The future of the Congo Basin will be at the center of discussions at the Conference of the Parties (COP) from October 31 to November 12, 2021, in Glasgow, Scotland through the initiative to reduce greenhouse gas emissions (GHG ). In this perspective, the Congo Basin countries recently published a plea for scientific research on climate issues to be supported in Central Africa. An initiative requiring the mobilization of more than $ 150 million over the next ten years including a research program of $ 100 million and a fund of $ 50 million intended for the training of experts.
On the basis of this plea, it emerges that the tropical forests of Central Africa, which nevertheless constitute the largest forest in the world after the Amazon, are neglected, even abandoned. According to statistics, between 2008 and 2017, the Congo Basin received only 11.5% of international financial flows for forest protection and sustainable management in tropical areas, against 55% for South Asia. Southeast and 34% for the Amazon region. According to experts, even research missions initiated within the continent do not take sufficient account of this potential, such as the British initiative Future Climate for Africa, which has invested $ 27 million in the modeling of four projects in East, West and Southern Africa and none in Central Africa.

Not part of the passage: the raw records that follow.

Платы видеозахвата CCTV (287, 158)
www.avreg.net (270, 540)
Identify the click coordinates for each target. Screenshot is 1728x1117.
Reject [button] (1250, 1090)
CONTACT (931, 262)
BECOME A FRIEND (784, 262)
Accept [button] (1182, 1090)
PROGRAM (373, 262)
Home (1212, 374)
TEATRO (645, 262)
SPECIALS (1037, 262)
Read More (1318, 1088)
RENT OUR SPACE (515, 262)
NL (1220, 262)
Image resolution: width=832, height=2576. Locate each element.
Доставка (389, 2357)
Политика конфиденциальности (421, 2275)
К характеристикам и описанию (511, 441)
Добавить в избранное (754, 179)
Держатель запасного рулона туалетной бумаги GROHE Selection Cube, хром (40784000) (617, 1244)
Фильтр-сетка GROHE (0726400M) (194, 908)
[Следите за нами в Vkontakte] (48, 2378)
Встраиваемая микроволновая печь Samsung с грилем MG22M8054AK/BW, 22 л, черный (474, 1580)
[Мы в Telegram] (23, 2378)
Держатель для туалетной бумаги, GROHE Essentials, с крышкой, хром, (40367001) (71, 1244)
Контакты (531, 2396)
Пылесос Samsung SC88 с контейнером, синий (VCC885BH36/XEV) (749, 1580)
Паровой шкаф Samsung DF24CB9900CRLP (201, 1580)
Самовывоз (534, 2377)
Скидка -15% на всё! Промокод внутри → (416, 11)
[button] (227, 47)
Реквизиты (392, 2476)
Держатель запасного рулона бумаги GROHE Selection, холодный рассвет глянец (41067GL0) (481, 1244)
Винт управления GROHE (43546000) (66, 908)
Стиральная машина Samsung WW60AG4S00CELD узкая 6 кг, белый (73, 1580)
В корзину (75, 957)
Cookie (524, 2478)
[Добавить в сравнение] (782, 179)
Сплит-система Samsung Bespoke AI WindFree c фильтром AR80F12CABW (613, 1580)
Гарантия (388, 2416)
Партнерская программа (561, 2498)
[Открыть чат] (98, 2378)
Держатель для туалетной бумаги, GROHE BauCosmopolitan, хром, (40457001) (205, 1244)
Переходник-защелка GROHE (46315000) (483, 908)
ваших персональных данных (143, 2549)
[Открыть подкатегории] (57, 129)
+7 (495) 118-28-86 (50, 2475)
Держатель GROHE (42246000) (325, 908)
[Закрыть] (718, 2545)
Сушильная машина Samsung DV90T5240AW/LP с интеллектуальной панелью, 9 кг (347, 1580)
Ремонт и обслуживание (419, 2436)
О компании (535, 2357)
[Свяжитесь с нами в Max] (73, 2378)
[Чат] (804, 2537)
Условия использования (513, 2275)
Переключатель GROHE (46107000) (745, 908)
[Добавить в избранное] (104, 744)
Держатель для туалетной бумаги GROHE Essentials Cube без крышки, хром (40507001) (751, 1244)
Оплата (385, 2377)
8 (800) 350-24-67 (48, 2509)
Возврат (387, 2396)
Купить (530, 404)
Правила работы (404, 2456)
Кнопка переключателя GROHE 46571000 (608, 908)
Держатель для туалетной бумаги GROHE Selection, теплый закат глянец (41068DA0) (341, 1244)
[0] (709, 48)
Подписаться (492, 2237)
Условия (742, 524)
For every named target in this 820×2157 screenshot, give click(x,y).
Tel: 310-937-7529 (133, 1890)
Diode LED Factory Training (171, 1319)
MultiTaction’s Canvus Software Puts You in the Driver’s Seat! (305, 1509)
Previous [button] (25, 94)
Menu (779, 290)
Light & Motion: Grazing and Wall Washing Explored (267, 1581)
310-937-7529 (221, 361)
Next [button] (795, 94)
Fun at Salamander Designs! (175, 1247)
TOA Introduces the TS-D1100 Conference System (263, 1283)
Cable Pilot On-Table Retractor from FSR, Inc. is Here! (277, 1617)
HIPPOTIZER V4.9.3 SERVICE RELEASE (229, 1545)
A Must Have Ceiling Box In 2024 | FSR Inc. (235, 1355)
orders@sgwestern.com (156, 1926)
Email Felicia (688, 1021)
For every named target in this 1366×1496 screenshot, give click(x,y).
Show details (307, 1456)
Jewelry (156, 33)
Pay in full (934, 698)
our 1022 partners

Emphasis on scientific research and academic training for better preservation of the Congo Basin ecosystem are necessary, especially as Central Africa and the southern tip of South America are the two regions of the Congo Basin. world not to have enough data for the Intergovernmental Panel on Climate Change to assess past trends in extreme heat in its 2021 Working Group I report.
The second natural lung of the planet, the Congo Basin has trees within it that are capable of capturing the CO2 emitted elsewhere and transforming it into plant matter. On global warming, if these forests were to be destroyed, 20% of greenhouse gas emissions would be returned to nature, thus accelerating global warming and its serious consequences for the future of the planet.